Lawmakers generally argue such changes improve efficiency or modernize processes, but critics see them as limiting public oversight and access to government operations.

And let’s be clear: This lack of transparency is not at all what the public wants. Coloradans have repeatedly voted to require high levels of openness and transparency in the legislative process.

The Sunshine Amendment, adopted by voters in 1972, established strict rules for open meetings at the Capitol and laid the groundwork for a raft of other transparency measures over the years.

And it’s happening again: The cumulative perception of shrinking transparency has just sparked a citizen-led initiative to amend the Colorado Constitution to create a fundamental “right to know.”
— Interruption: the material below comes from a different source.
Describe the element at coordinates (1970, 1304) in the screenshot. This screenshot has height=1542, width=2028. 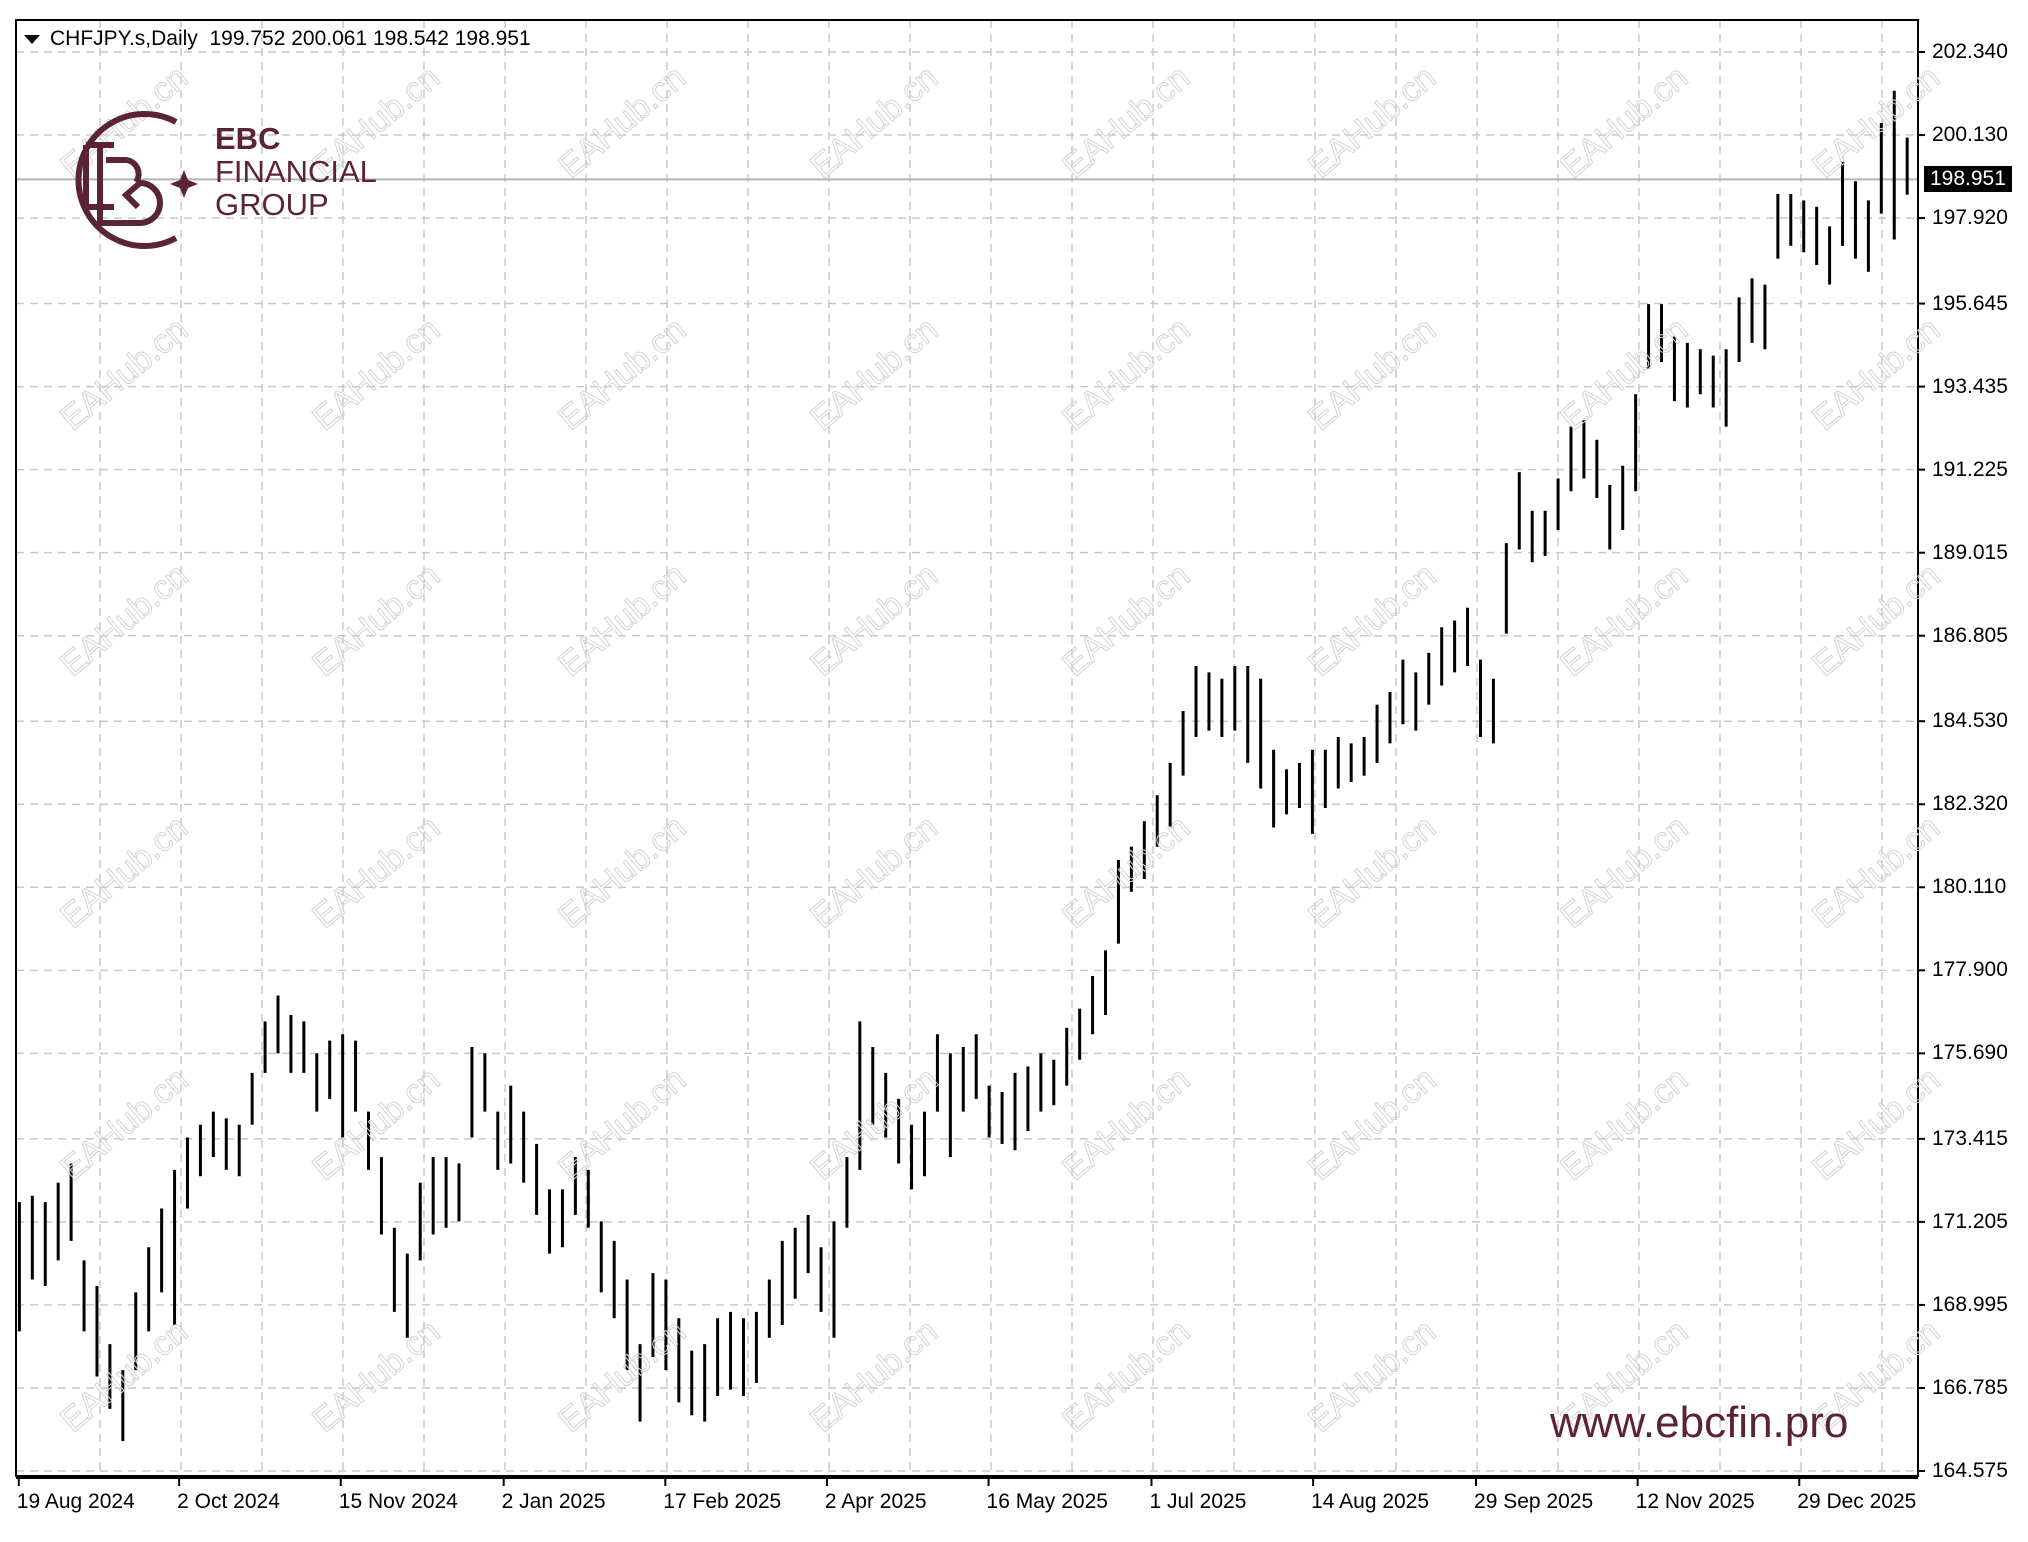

So why the yawning gap between public will and legislative willfulness?

My colleague Eric Sondermann, political columnist and longtime political consultant in the state, blames Democrats’ dominance of state government.

In this Feb. 24, 2016 file photo, Colorado State Sen. John Kefalas, D-Fort Collins takes notes as witnesses testify before a state Senate committee in support of an open records bill that he co-sponsored, in Denver. (AP Photo/David Zalubowski)
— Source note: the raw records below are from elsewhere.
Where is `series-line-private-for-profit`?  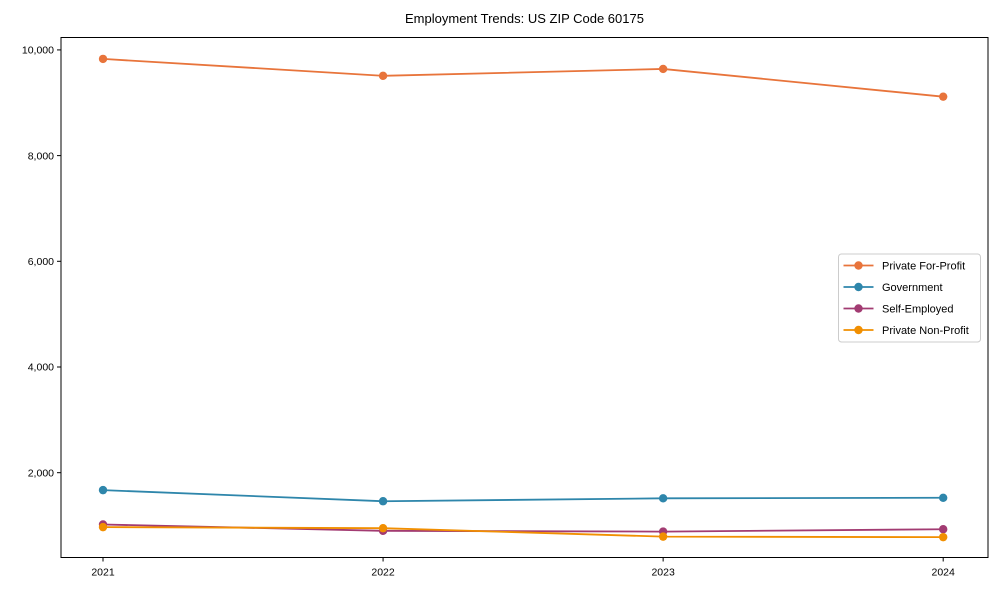 series-line-private-for-profit is located at coordinates (523, 78).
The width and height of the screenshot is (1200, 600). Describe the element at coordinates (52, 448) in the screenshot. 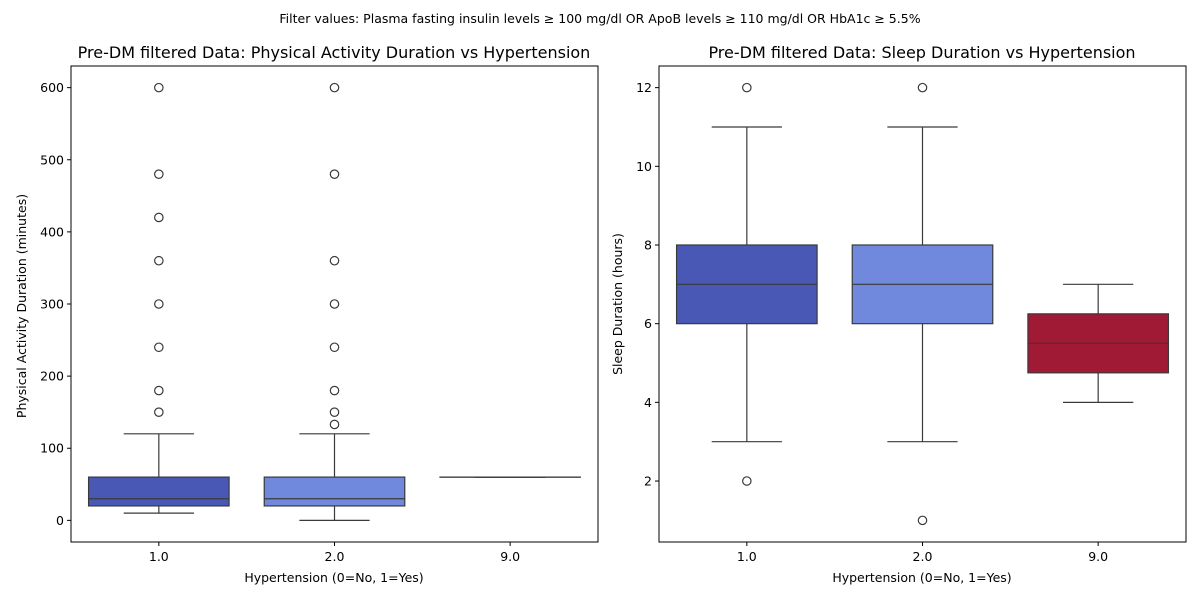

I see `chart-left-ytick-label: 100` at that location.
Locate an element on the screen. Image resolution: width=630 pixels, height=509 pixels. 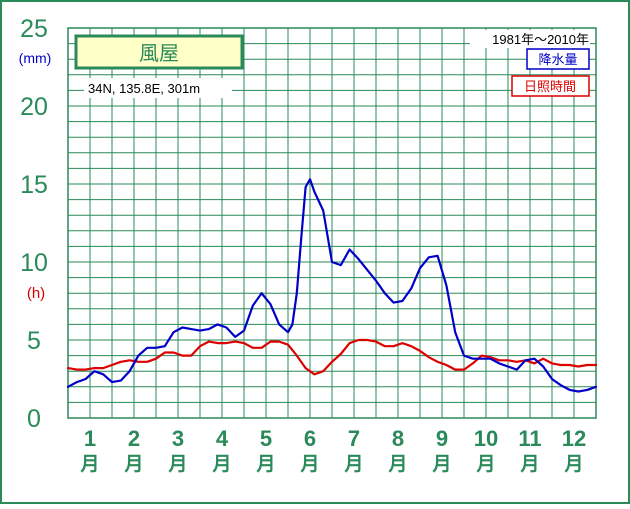
y-tick-label: 5 is located at coordinates (34, 341).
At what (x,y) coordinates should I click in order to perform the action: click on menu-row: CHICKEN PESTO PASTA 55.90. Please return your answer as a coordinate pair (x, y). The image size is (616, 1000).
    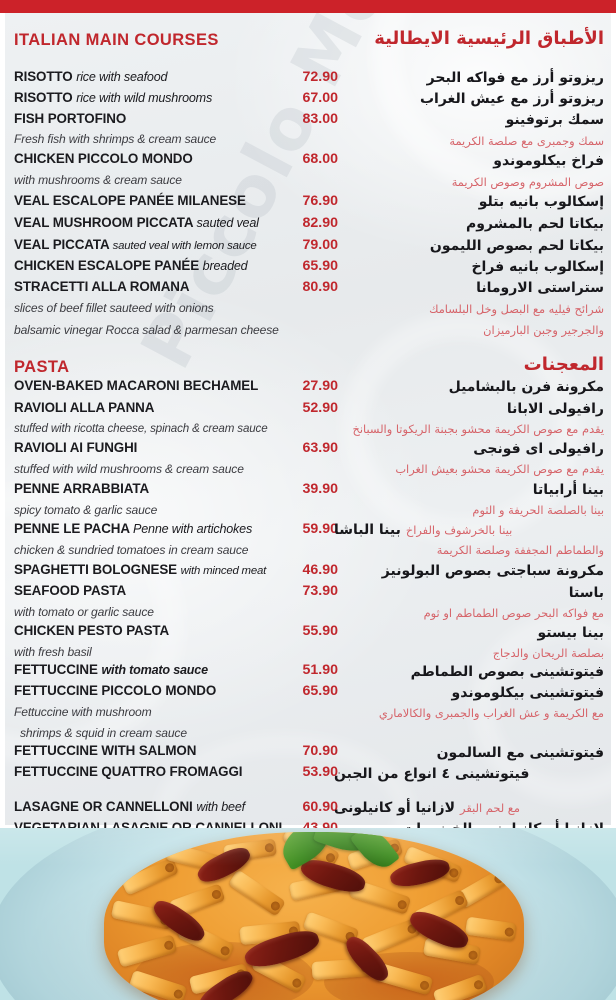
    Looking at the image, I should click on (176, 631).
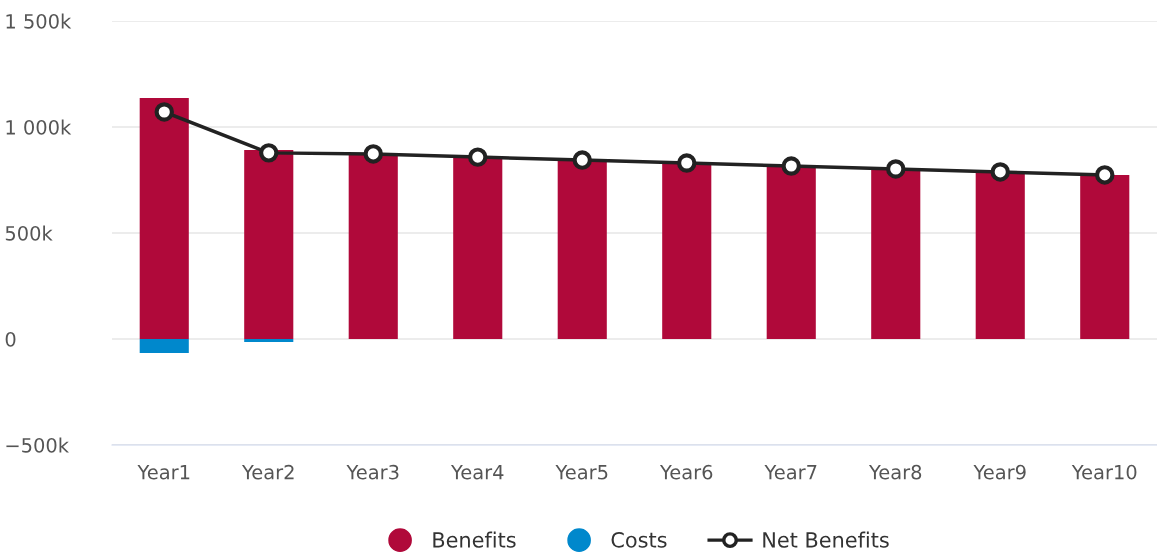 Image resolution: width=1157 pixels, height=554 pixels. What do you see at coordinates (639, 540) in the screenshot?
I see `legend-label: Costs` at bounding box center [639, 540].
“Colorado’s emergence as a solidly blue, one-party bastion has inevitably produced, as night follows day, a certain degree of arrogance,” Sonderman recently wrote.
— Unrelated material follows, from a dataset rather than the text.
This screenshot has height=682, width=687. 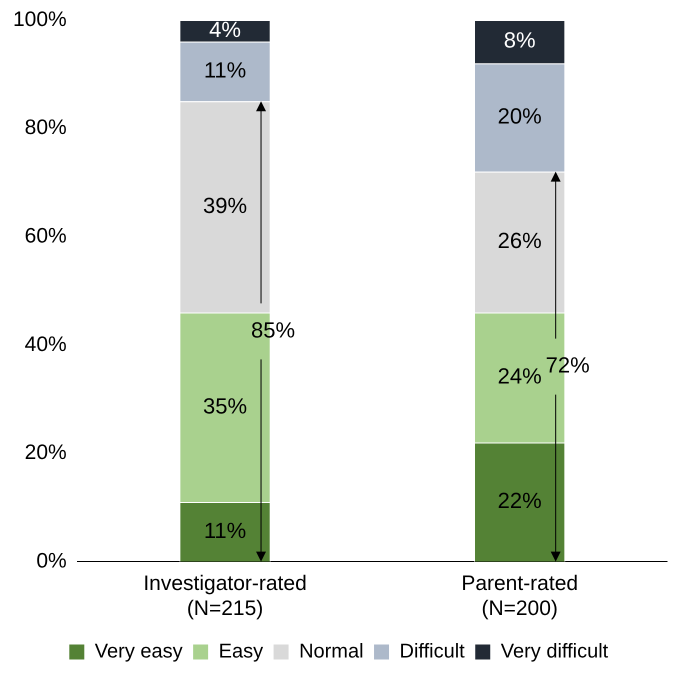 I want to click on legend-label: Difficult, so click(x=433, y=652).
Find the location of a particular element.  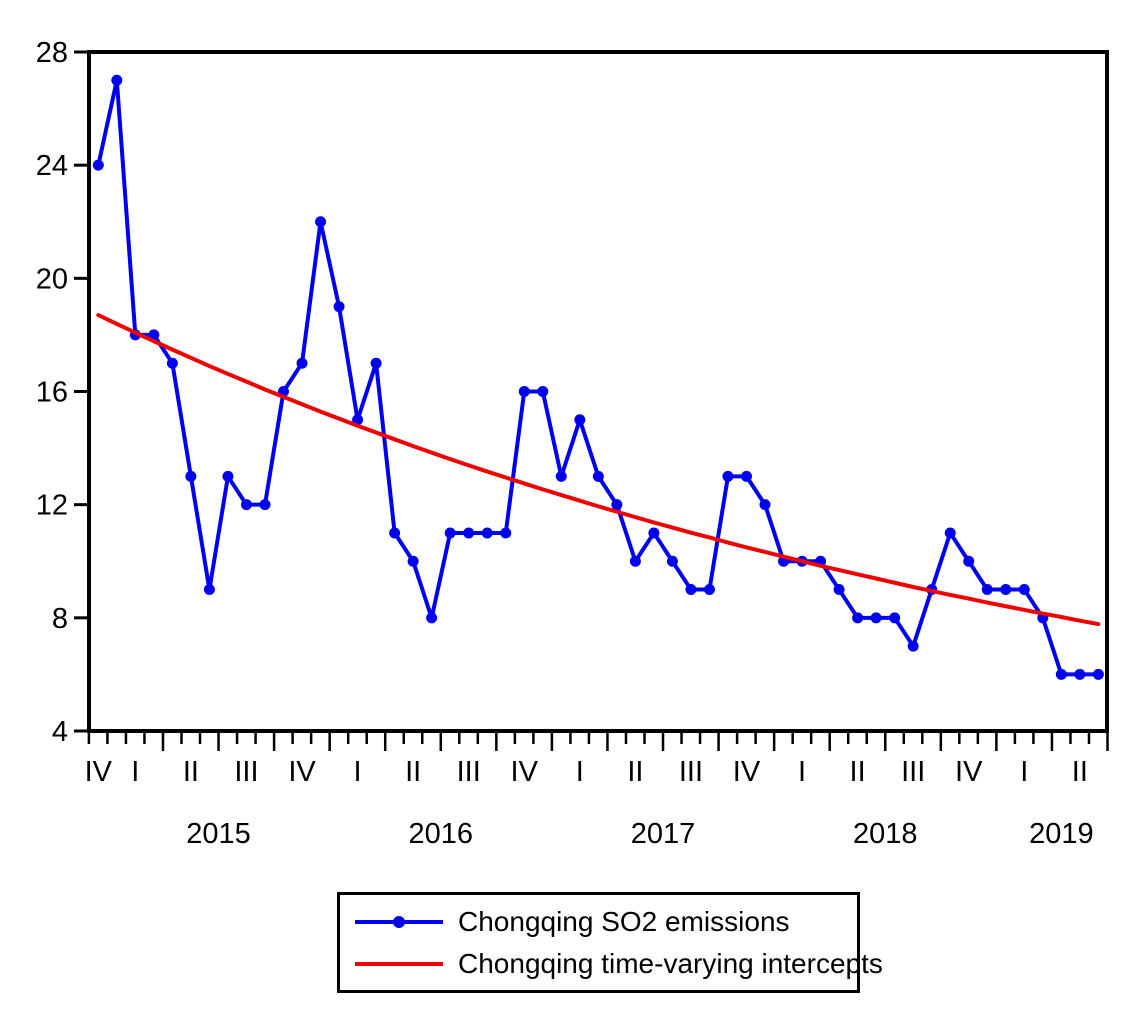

With a supermajority, Democrats see these public protections as hindrances and inconveniences to passing their agenda without challenge.

“One-party rule, regardless of the party, tends toward excess,” wrote Sondermann.

I also think the enormous number of lobbyists constantly pressuring legislators at the state Capitol interferes with the sacred connection between the public and their representatives. During a typical legislative session, approximately 500 to 600 lobbyists are registered to influence state lawmakers, our reporters have found, which means there are roughly five lobbyists for every legislator.

Interestingly, the brand-new transparency proposal aimed at the state ballot is an incredibly bipartisan effort, which includes such strange bedfellows as the conservative Independence Institute and the liberal League of Women Voters. The diverse alliance also brings together the Colorado Freedom of Information Coalition, Colorado Common Cause, the Colorado Broadcasters Association, the Colorado Press Association and the American Civil Liberties Union of Colorado.

“It’s either wildly encouraging or scary that the breadth of this coalition is truly ideologically opposed in every way, yet everyone sees the same danger,” Caldara told our reporter.

The proposal amends Article II of the state Constitution — the Bill of Rights. It declares that “because all political power is vested in and derived from the people, and by right all government originates from the people … the people have a fundamental right to know the affairs of all levels of state and local government.”

And because the General Assembly and other governing bodies and officials in Colorado “have increasingly infringed on the fundamental right to know,” the ballot initiative seeks to forever guarantee access to public proceedings and public records.

In the meantime, I’d urge you to reach out to your representative as soon as possible and remind them emphatically that they work for you.

And then this fall, you’ll get a chance to etch transparency more permanently into the state Constitution. My guess is the initiative will pass with flying colors.

The public, it seems, will have the last word after all.